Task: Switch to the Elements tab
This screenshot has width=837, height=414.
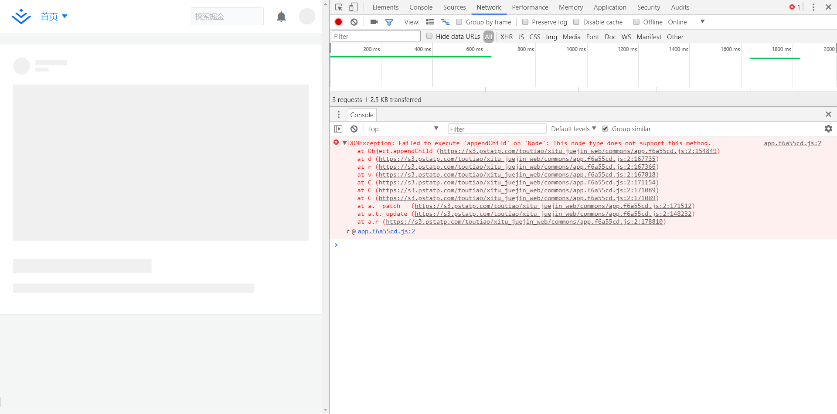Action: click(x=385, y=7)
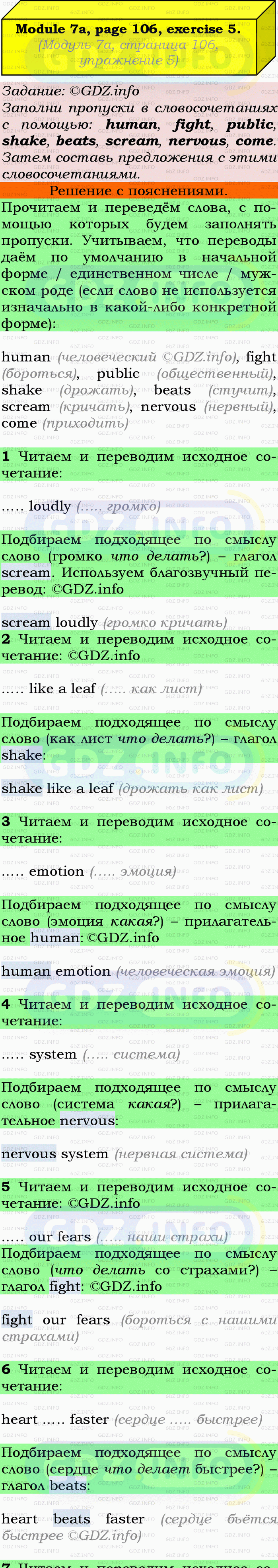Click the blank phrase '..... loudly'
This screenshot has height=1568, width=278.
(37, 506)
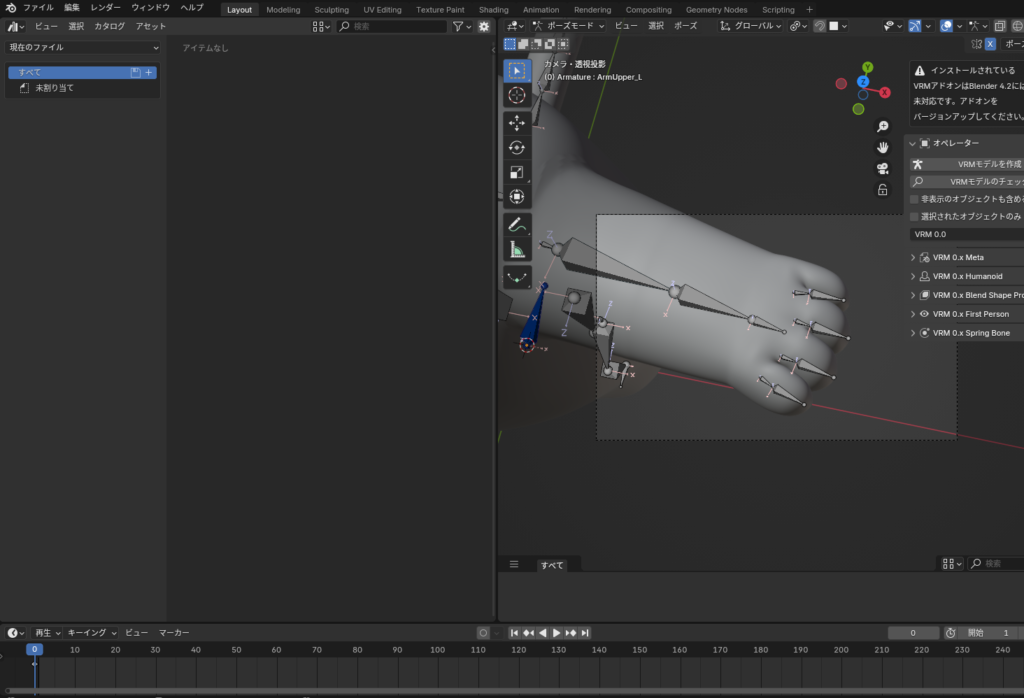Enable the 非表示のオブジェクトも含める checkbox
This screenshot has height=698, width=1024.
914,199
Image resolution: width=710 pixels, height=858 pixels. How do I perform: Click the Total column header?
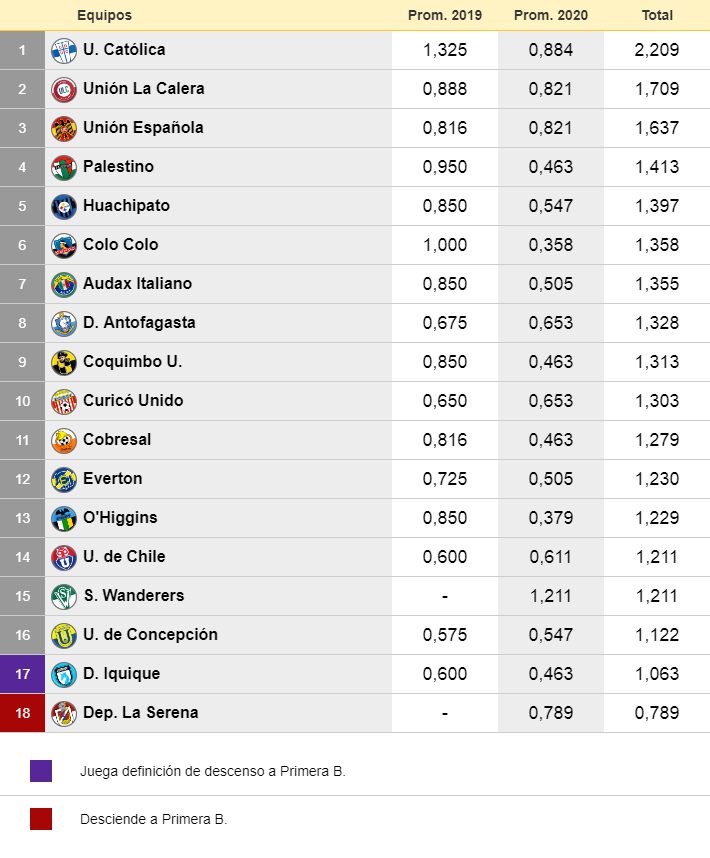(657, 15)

+-------+

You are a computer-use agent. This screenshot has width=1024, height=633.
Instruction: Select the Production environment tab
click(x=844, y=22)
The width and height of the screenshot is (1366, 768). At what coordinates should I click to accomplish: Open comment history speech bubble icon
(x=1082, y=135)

+-------+

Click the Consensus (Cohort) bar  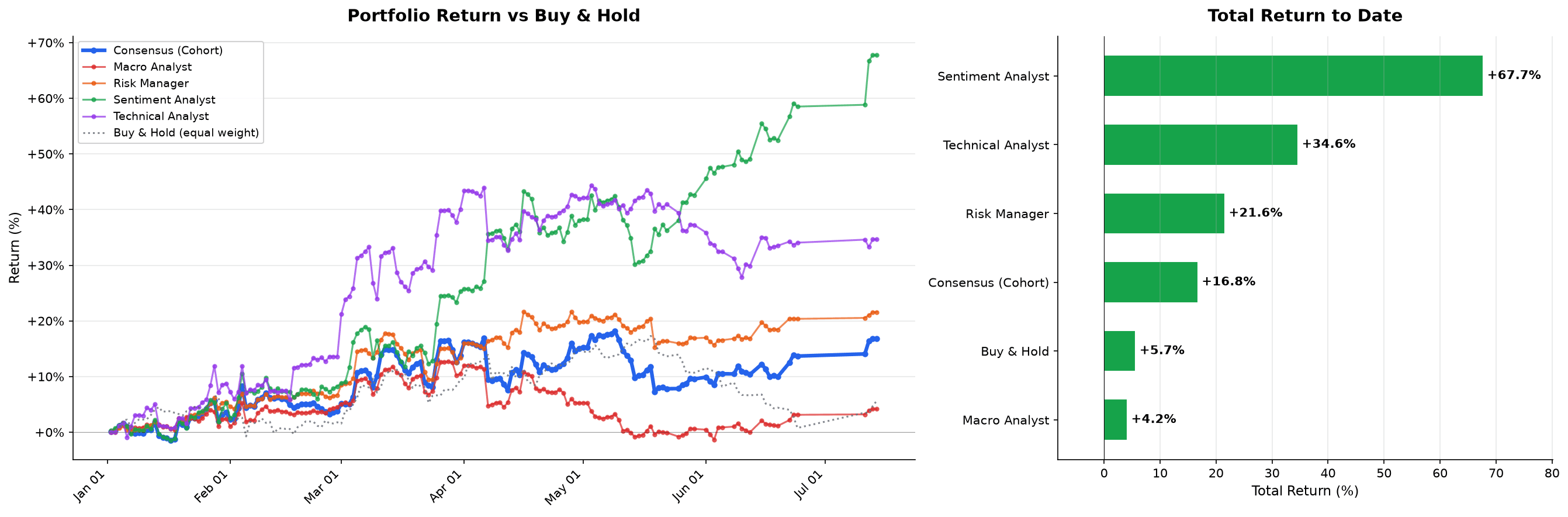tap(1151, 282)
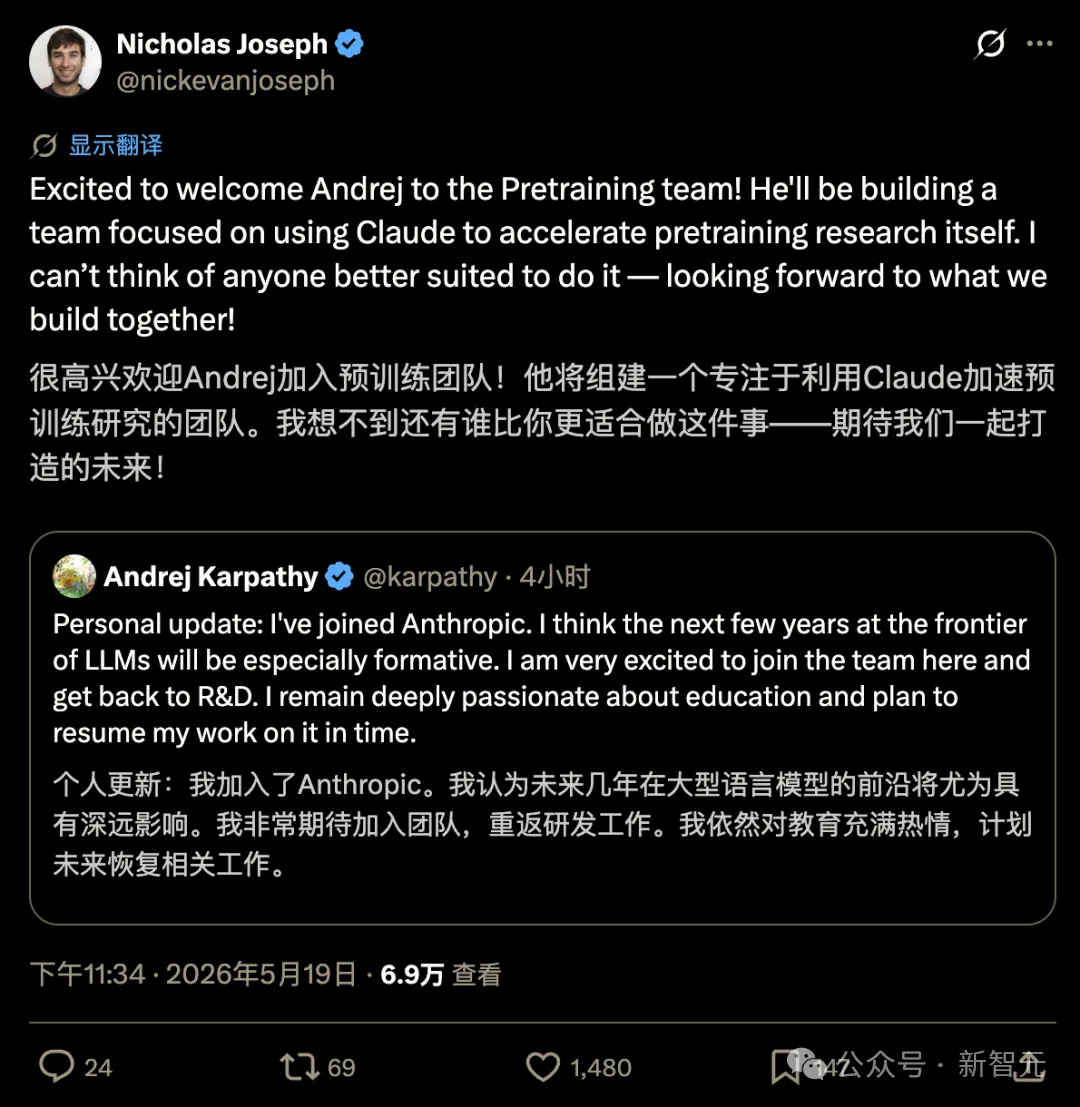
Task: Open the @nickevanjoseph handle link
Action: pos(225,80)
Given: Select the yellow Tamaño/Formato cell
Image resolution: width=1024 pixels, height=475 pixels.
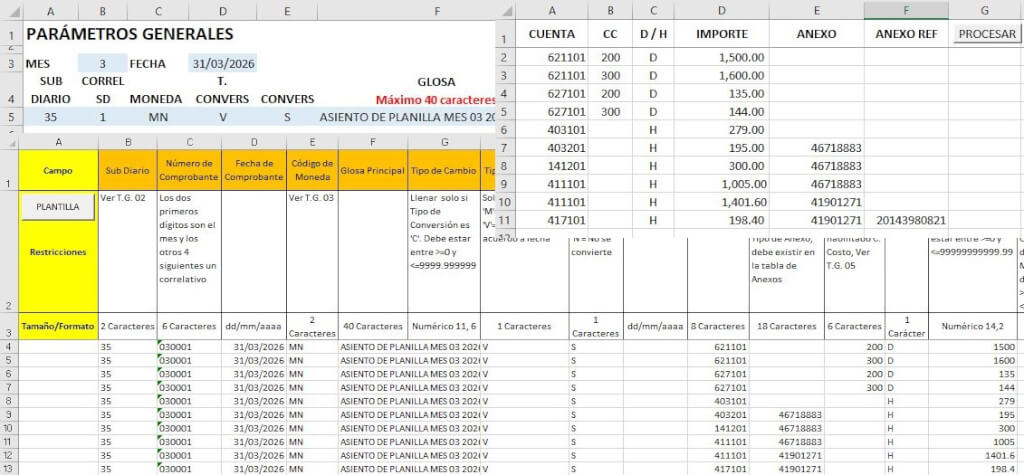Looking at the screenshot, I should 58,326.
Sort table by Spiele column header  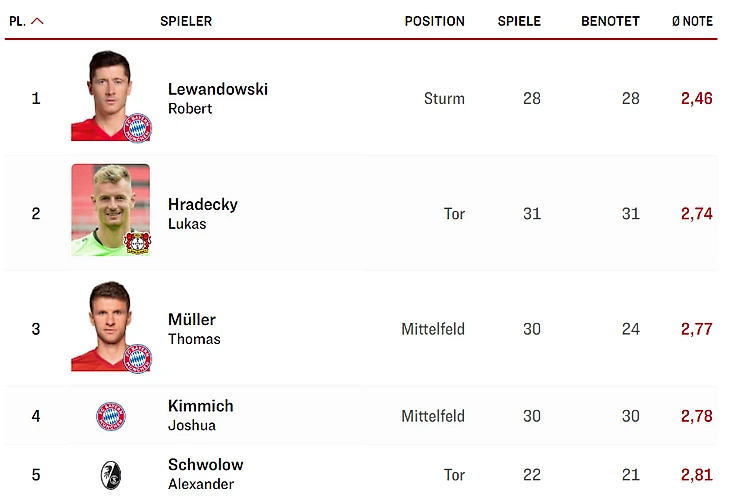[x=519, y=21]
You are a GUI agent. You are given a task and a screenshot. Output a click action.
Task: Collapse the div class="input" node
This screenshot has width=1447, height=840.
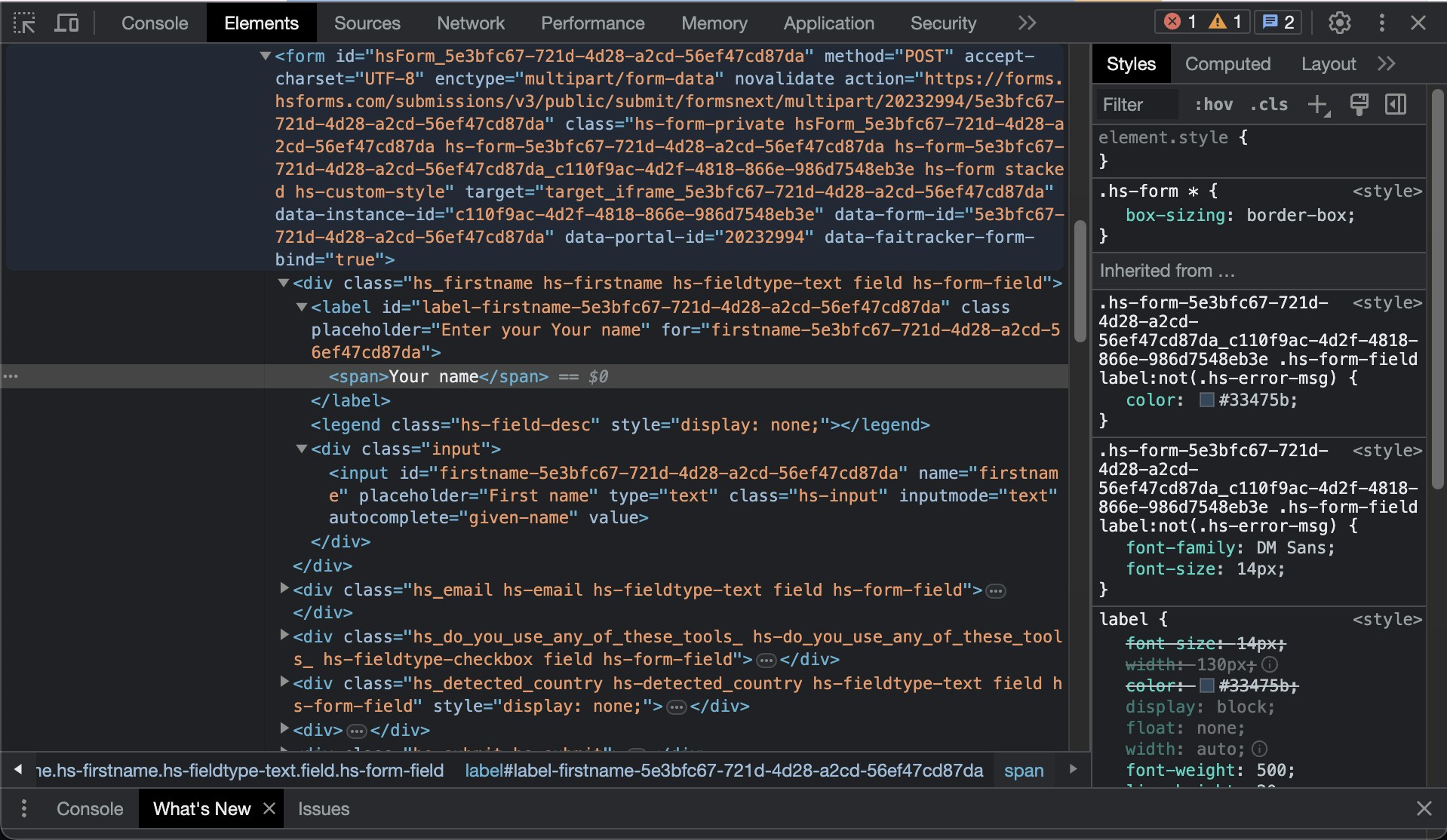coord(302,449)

+-------+

> [What the task requires]
Filter the data for the string "agent" and copy every line that has it.

> [Solution to this exercise]
You are a computer-use agent. This screenshot has width=1024, height=633.
You are a GUI agent. You are given a task and a screenshot. Output a click action.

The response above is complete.